Par contre, pour l’économiste Gilles Demers, tous ces chiffres et affirmations ne sont que des estimations. Chaque clan veut défendre son point de vue et utilise les prédictions pour y parvenir, rappelle-t-il.

L’heure de la grande question

La souveraineté du Québec n’est pas un concept porté par toute la population. Plusieurs s’opposent à cette désunion du Canada. Cependant, en cas de référendum, le parti au pouvoir déploierait le maximum d’outils possibles pour renseigner la population sur les enjeux d’un tel divorce, explique François Gendron.

Selon le politicien, qui a pris part aux référendums de 1980 et de 1995, ce procédé démocratique est «une consultation portée par un parti politique et arbitrée par l’ensemble des Québécois». «Un référendum amené par un éventuel gouvernement indépendantiste serait encadré par des juristes et pensé longtemps à l’avance», rappelle-t-il. Selon lui, si le Parti au pouvoir s’engageait dans un référendum, c’est qu’il croirait en la viabilité du projet et serait au courant des conséquences de celui-ci, autant positives que négatives.

Le Parti québécois a dressé ces avantages et inconvénients dans un rapport, jamais publié à ce jour, explique Gilles Demers, qui a travaillé sur ce rapport. Dans le cas d’un troisième référendum, celui-ci estime que le Parti québécois ferait la même chose.

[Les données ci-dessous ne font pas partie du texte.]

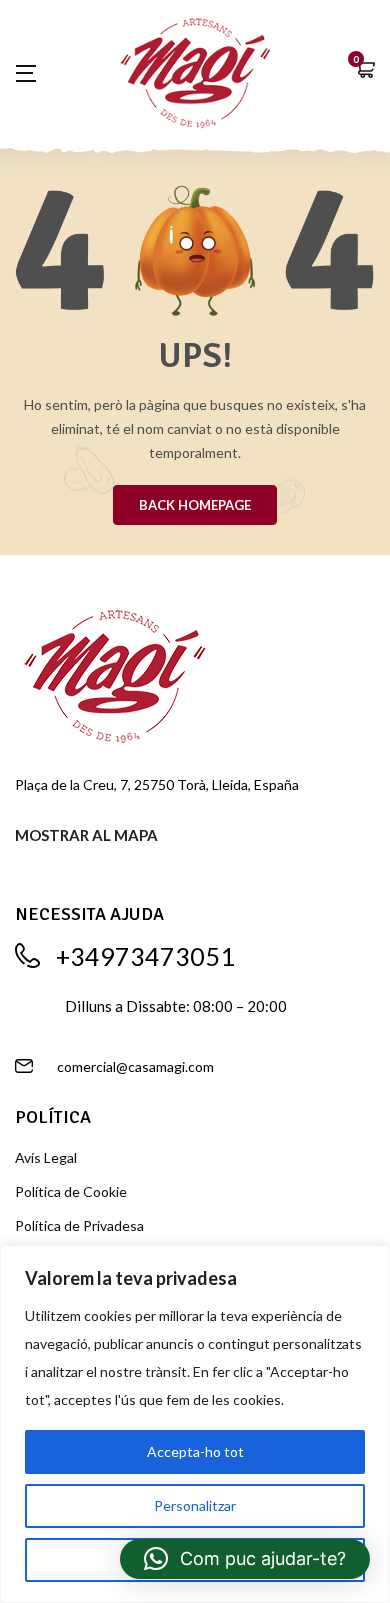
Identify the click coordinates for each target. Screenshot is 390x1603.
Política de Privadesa (79, 1225)
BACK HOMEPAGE (195, 505)
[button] (365, 71)
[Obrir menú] (36, 73)
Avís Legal (46, 1157)
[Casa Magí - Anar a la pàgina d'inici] (195, 69)
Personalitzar (195, 1505)
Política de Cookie (71, 1191)
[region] (195, 1424)
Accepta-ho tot (195, 1451)
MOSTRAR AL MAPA (86, 835)
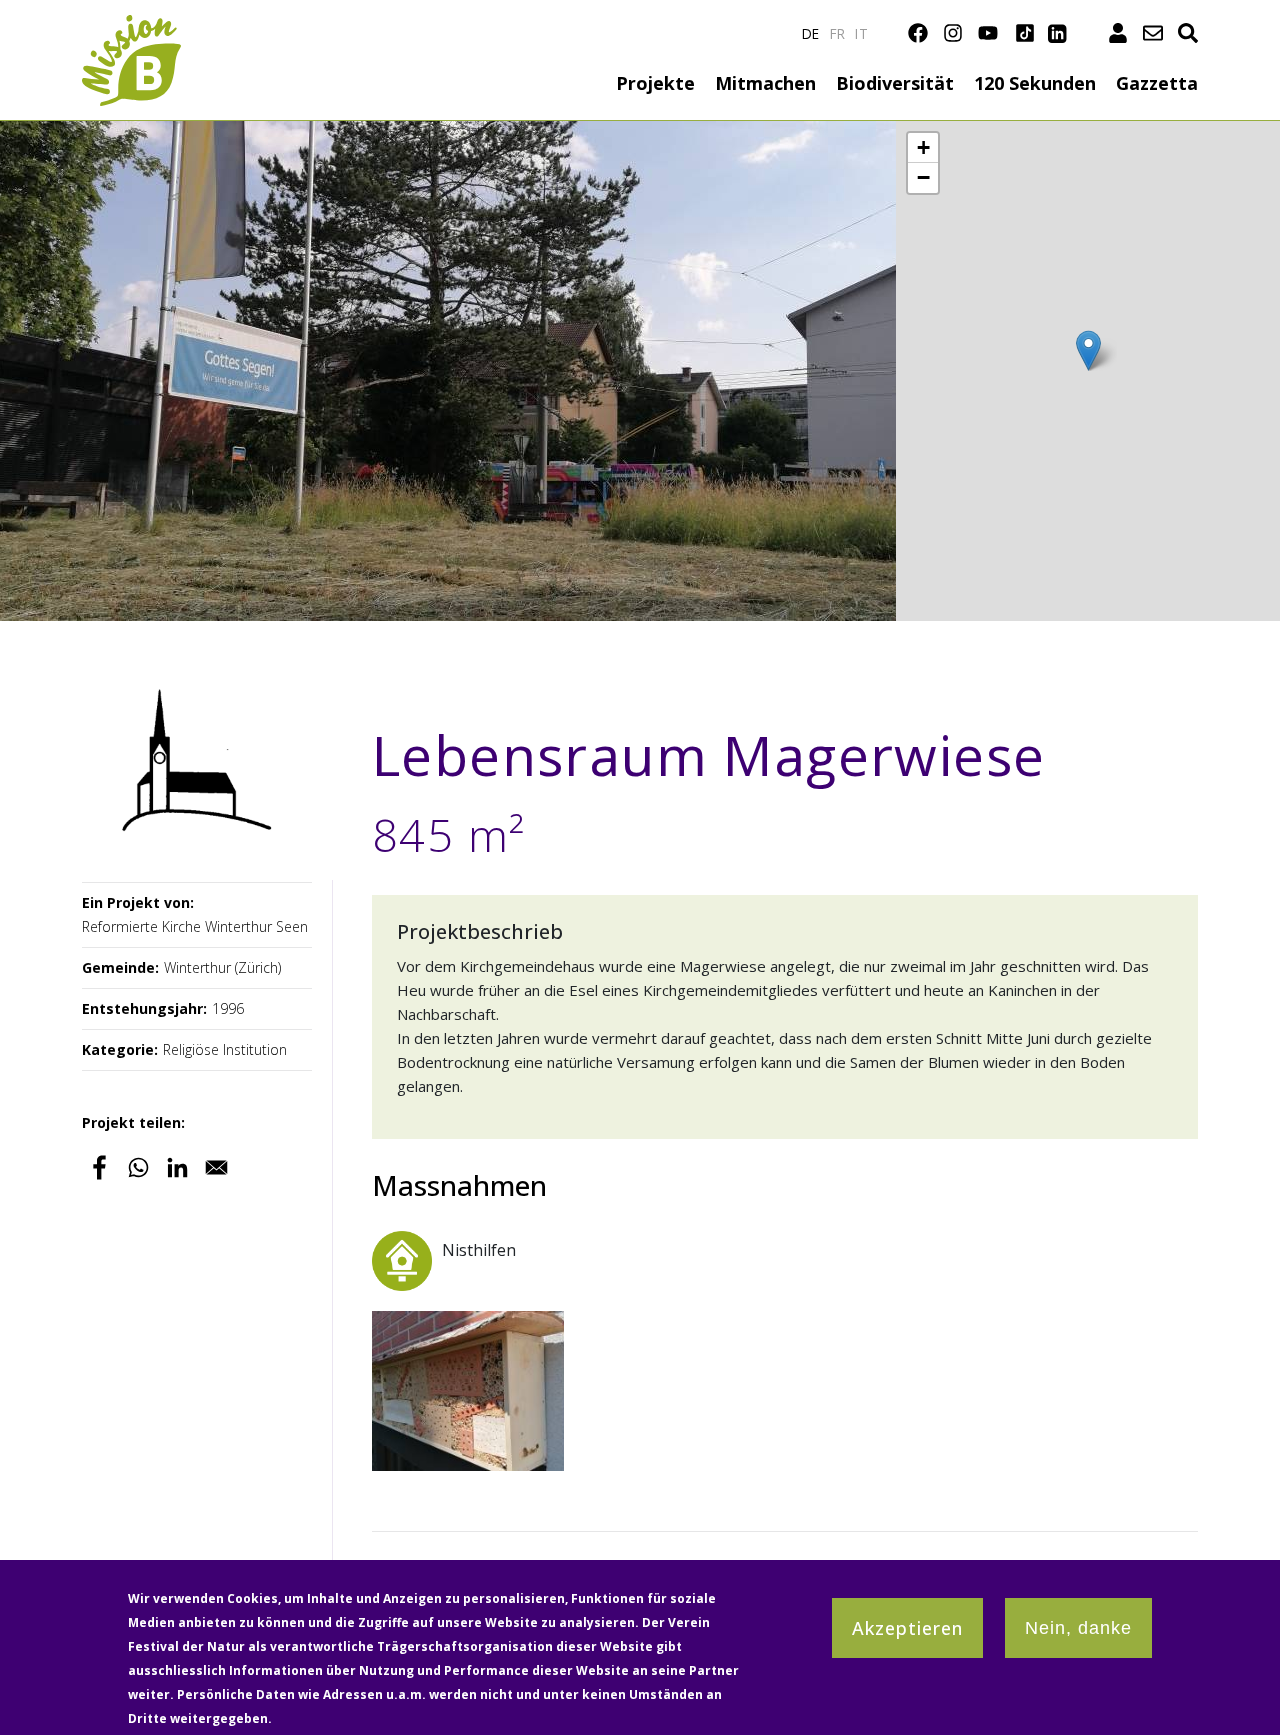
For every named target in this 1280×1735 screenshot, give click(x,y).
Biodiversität (895, 83)
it (861, 33)
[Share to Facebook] (99, 1167)
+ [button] (923, 147)
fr (838, 33)
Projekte (655, 83)
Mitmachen (765, 83)
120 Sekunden (1035, 83)
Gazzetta (1157, 83)
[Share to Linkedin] (177, 1167)
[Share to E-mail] (216, 1167)
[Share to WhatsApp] (138, 1167)
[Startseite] (131, 26)
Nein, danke (1078, 1628)
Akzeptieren (907, 1628)
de (811, 33)
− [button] (923, 177)
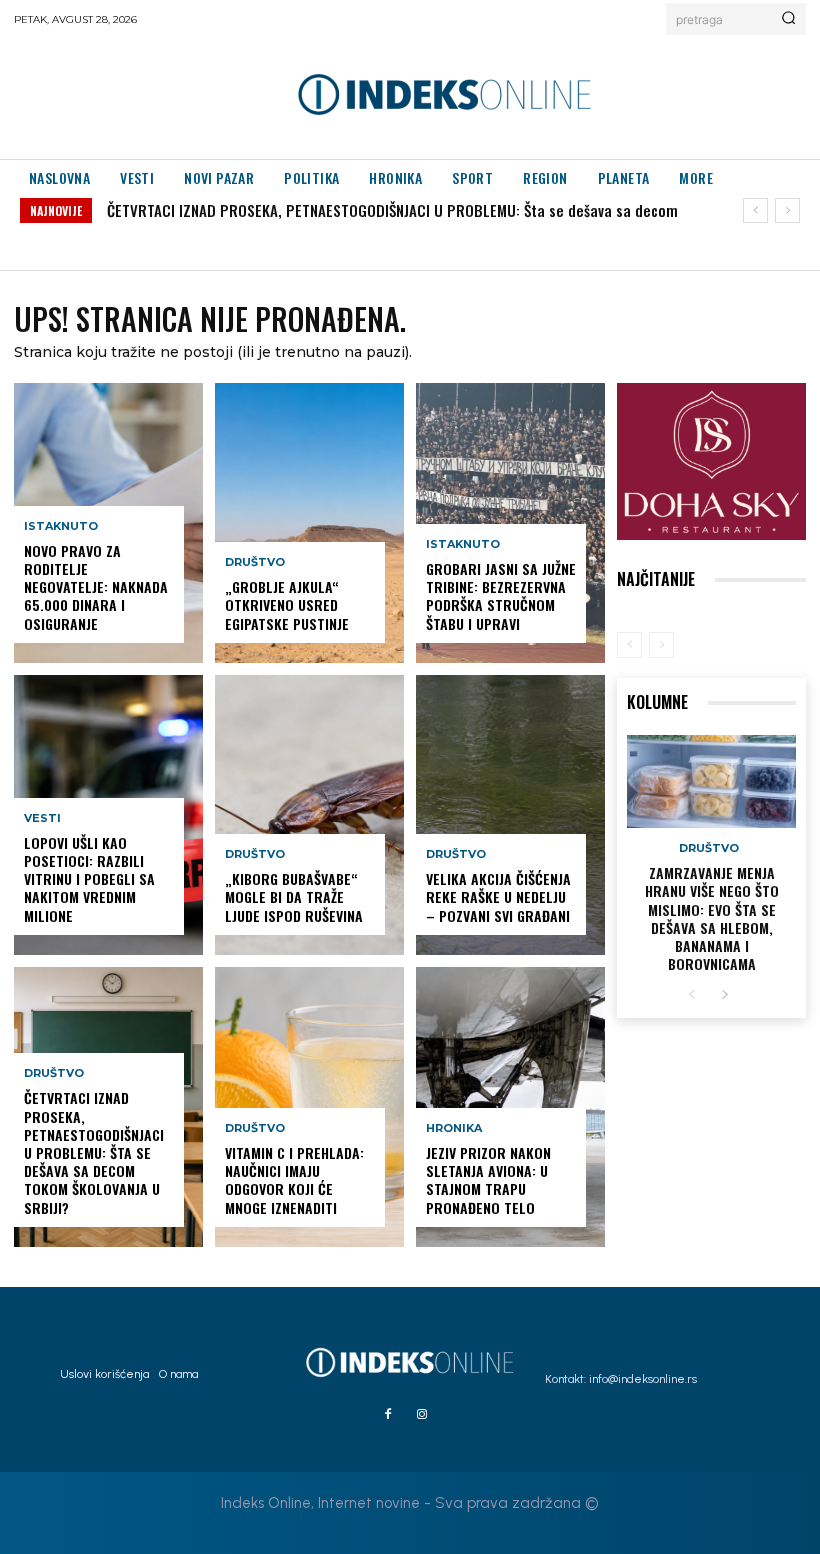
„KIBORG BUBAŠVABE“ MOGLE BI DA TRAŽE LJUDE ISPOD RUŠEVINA (294, 896)
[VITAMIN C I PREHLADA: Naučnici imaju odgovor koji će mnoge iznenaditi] (309, 1107)
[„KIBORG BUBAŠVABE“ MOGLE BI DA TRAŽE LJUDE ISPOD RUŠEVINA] (309, 815)
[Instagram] (422, 1415)
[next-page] (724, 995)
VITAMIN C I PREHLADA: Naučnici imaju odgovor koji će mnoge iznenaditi (294, 1180)
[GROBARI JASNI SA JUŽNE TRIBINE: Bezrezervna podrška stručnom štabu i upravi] (510, 523)
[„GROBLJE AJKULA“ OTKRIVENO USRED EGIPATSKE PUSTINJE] (309, 523)
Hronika (454, 1128)
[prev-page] (629, 645)
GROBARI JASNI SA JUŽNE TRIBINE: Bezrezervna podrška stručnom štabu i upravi (501, 596)
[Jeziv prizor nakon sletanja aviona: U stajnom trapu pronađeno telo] (510, 1107)
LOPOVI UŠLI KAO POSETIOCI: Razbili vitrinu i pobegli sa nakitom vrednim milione (89, 879)
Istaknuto (61, 526)
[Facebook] (388, 1415)
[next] (787, 210)
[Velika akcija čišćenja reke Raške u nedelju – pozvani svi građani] (510, 815)
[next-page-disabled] (661, 645)
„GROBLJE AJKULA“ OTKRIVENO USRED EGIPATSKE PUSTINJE (287, 604)
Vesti (42, 818)
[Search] (788, 19)
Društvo (54, 1073)
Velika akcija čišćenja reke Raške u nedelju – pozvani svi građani (498, 896)
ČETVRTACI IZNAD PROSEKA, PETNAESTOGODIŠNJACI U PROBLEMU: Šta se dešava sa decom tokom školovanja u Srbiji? (94, 1152)
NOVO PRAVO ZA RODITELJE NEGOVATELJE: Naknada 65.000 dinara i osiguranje (96, 587)
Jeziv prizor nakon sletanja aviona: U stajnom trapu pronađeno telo (488, 1180)
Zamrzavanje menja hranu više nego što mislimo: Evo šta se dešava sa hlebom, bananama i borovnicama (712, 918)
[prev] (755, 210)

Il est difficile aujourd’hui de savoir si le Québec serait mieux en tant que province ou que pays. François Gendron ne s’avance pas sur la question, expliquant que personne ne peut savoir exactement de quoi aurait l’air un Québec souverain. Par contre, il rappelle que plusieurs états tels que le Ghana, l’Afrique du Sud et la Tanzanie ont un jour ou l’autre obtenu leur indépendance sans nécessairement connaître l’entièreté des conséquences de cette séparation. La plupart ne s’en tire pas si mal aujourd’hui. Après tout, un jour ou l’autre il faut foncer et tout tenter, estime François Gendron. Pour lui, c’est ça, être audacieux.